Multicentric Carpo-Tarsal Osteolysis Syndrome (MCTO) is an autosomal dominant disease with increased bone reabsorption in the carpus and tarsus and the elbows, knees and spine. The disease is ...extremely heterogeneous and secondary and tertiary injuries vary widely and can lead to progressive disability and severe functional limitations. In addition to the available and upcoming drug therapies, physical medicine and rehabilitation are important treatment options. Currently, the indication and plan are overlooked, nonspecific and reported only for one patient.
We describe a case series of MCTO patients diagnosed and followed by a centre to identify functional deficit as a potential clinical marker of disease progression for future etiological therapies. In addition, we define a symptomatic treatment approach and specific clinical management, including a patient-centred rehabilitation approach. Functional assessments are performed independently by a multidisciplinary group to establish the functional abilities of patients and the relationship between residual motor skills and their degree of autonomy and participation. We suggest a way to identify a rehabilitation plan based on a specific disease using the International Classification of Functioning, Disability and Health Children and Youth (ICF-CY).
To define a reliable and reproducible "Function Profile", through age and over time, we used to value the disease status according to the ICF-CY domains. It could be used to determine the complexity of the illness, its overall impact on the complexity of the person and the burden on the caregiver, and an eventual short- and long-term rehabilitation plan for MCTO and other ultra-rare diseases.

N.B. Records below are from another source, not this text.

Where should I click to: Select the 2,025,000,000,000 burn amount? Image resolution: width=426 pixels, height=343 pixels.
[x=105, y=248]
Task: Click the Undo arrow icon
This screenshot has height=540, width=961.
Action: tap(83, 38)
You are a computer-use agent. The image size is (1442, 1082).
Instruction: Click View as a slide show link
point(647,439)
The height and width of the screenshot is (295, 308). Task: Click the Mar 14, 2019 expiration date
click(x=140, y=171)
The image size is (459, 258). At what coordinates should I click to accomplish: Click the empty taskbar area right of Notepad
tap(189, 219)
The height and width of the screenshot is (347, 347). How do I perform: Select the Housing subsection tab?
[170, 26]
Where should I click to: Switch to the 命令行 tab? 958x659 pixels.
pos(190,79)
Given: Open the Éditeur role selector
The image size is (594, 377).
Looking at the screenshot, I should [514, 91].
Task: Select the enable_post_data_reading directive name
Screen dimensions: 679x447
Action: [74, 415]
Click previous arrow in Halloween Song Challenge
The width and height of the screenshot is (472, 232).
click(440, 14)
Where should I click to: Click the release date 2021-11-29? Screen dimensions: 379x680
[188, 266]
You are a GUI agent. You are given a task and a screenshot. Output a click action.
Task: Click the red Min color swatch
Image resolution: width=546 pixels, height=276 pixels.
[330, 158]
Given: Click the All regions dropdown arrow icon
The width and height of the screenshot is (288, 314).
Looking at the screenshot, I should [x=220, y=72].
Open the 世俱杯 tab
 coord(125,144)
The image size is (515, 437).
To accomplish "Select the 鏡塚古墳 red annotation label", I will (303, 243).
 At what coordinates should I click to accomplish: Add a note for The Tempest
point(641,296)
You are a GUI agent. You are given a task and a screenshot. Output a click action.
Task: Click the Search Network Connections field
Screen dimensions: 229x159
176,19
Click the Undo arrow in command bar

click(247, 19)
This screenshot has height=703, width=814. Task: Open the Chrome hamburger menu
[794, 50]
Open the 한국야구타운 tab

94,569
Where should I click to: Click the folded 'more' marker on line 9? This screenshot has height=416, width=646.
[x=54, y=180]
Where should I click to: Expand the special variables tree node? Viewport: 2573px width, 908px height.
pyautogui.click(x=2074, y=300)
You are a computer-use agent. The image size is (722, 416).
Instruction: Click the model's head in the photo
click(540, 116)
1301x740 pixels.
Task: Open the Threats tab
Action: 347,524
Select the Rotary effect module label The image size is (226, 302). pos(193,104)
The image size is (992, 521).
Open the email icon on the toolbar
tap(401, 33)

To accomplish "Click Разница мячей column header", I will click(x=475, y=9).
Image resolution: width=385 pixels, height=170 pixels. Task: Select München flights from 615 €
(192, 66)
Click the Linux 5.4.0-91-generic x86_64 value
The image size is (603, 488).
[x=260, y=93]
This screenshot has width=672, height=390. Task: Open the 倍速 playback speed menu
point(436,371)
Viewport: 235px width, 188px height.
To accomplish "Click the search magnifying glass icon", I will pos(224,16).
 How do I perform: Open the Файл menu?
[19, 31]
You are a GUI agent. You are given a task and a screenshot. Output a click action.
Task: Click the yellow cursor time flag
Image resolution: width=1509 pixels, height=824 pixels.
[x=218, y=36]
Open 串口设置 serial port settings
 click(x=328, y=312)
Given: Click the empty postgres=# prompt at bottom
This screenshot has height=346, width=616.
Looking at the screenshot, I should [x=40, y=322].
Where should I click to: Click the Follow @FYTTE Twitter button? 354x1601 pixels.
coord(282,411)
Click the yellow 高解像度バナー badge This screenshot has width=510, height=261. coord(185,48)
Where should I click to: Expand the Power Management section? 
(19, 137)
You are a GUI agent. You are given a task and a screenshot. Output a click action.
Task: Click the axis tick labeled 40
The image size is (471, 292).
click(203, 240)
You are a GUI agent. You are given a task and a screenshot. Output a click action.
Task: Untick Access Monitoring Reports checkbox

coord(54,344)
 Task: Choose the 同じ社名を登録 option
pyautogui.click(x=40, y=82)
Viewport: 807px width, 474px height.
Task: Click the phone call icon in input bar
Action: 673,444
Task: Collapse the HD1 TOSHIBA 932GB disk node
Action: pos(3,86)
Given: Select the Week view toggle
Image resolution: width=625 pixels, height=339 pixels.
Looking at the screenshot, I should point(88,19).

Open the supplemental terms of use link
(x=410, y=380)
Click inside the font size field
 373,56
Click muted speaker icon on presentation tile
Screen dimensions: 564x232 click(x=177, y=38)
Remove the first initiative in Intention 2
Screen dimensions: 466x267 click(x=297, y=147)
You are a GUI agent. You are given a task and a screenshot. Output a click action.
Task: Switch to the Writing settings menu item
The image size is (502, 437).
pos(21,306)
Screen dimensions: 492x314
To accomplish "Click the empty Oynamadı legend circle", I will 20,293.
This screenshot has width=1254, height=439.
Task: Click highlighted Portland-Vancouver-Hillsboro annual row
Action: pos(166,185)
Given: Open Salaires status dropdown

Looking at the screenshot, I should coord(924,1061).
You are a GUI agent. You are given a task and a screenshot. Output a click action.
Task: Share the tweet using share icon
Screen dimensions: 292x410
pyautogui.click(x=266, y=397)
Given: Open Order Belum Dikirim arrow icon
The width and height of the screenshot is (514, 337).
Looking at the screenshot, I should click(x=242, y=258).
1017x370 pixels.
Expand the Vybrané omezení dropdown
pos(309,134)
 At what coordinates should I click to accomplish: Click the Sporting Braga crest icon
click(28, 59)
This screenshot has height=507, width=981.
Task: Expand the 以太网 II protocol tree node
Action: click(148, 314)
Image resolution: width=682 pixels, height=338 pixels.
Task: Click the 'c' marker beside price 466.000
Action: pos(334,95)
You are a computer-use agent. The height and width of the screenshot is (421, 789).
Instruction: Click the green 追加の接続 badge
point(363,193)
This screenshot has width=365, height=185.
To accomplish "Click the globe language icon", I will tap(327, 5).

Based on the MCTO experience, we suggest a way to determine a rehabilitation plan based on a specific disease and patient needs, keeping in mind that often the final point is not recovering the full function but improving or maintaining the starting point. In all cases, each patient at the time of diagnosis requires a functional assessment that must be repeated over time to adjust the course of rehabilitation. The evaluations revealed the importance of early rehabilitation management in enhancing independence, participation and control of stress deconditioning, shrinking of muscle tendons and loss of movement to immobility.